Jul 31, 2009

Finding My Voice

By Kristine John

I thought I would share a few questions I have in my mind that I mull over from time to time.

*I know I am a writer, and I write periodically, but "my story" still hasn't manifested itself. Does that mean that I do not have a particular story to write?

*I recognize my words have power. How do I best use them to bless the lives of others, as well as fill the desire I have within myself to write "something" meaningful? Is it selfish to want to do more with my words than write heartfelt thank you notes and letters of appreciation?

*Outside of ANWA, is there anything in particular that you feel has truly helped you to discover your voice and pinpoint the things you desire to write about?

*How do you create a balance between your love of writing and your love of other things?

*What has helped you to find your voice?


  1. This is strictly my opinion, mind you, but I think the only way to find your voice is to write. Write whether you feel "inspired" to or not. Write whether you think you've "found your story" or not. Just write. Write write write write write. If I waited until I felt inspired to sit down and write, I'd never write a word. If I waited until I knew where my story was headed, I'd never write it either. I've had very personal experience with that last one over this past month. I was afraid to write because I couldn't figure out how to make my story work. I wanted to know how it would work BEFORE I tried to write it....therefore, I kept hashing ideas out in my head without actually writing, and nothing in my head quite seemed to work. Finally I told myself this week, "It doesn't matter where your story is going, just sit down and write SOMETHING on it, whether it makes any sense or not." And once I took that scary plunge, the story began to unfold before me. But I had to take the leap of faith by engaging in the "act of writing", rather than just thinking myself numb about it. I know you're not writing a novel. I understand that you don't know what "your story" is yet. But until you sit down and just start banging out words and see where they take you, you'll never find your story or your voice. (Joyce's two-cents on the subject, for whatever they're worth. ;-) )

  2. I dunno Kristine. There are so many aspects to writing it's hard to put a finger on it. I'm a technical writer trying to find a fiction voice. So far not so good. So I'm wondering myself are you only a certain kind of writer?

  3. A lot has been said about a writer's own "voice." I'm not sure there is such a thing to begin with. Or ever actually can be. Sometimes I think "voice" is what critique experts use to describe what there is no other word that comes to mind.

    Think about it. Do you have only one speaking voice? Or do you sing on the same single pitch? Are there days when laryngitis sets in and your voice entirely disappears? Do you really think you'll never have a voice again?
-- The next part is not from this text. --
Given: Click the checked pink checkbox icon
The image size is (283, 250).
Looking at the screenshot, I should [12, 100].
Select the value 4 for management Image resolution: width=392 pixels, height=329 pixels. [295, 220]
    You've had lots of good advice. Just write.

    Now, I was never a great athlete, or even good enough to be called mediocre. I did learn to swim and to ride a bike, and could walk for hours on end, but that was the gist of it. I had little or no control over a ball of any kind, and skates, either ice or roller, left me with bruises and scraped knees. I'm scared to death to ski, snorkel or even dive. Then I discovered I could pitch a basketball (not gracefully,but with a squat and shove) toward a hoop and have it go through. Well, not all the time, but enough to be encouraging. So when, in the wake of my son and granddaughter, I was being escorted through the United States Supreme Court building according to Sandra Day O'Connor's instructions to her aide, in the upstairs gymnasium I picked up a stray basketball and tossed it through the hoop. My son saw, and was surprised. I felt a small surge of pride, and let well enough alone.

    Now, if my greatest claim to fame is pitching that ball through that hoop in that particular gym, I haven't much to brag about, but nevertheless, it's my athletic "voice." And it's fine with me.

  4. When my children were young, I was alot like you. I'd never finished a project. Then I was called as RS President and after a drama-filled year among the women, I decided to re-script what I wished had happened with my characters twisted from the originals and finished my first manuscript. It didn't sell but it was cathartic.

    Later, at a writer's conference a man said to me, take the must poignant, upsetting, thrilling or embarrassing moment of your life. Now create a different character who goes through a similar circumstance and through that experience grows into something more. That's the heart of any great story.

    One you have a character you love and a conflict that thrills you, the story will write itself- sort of. At least, its a lot easier.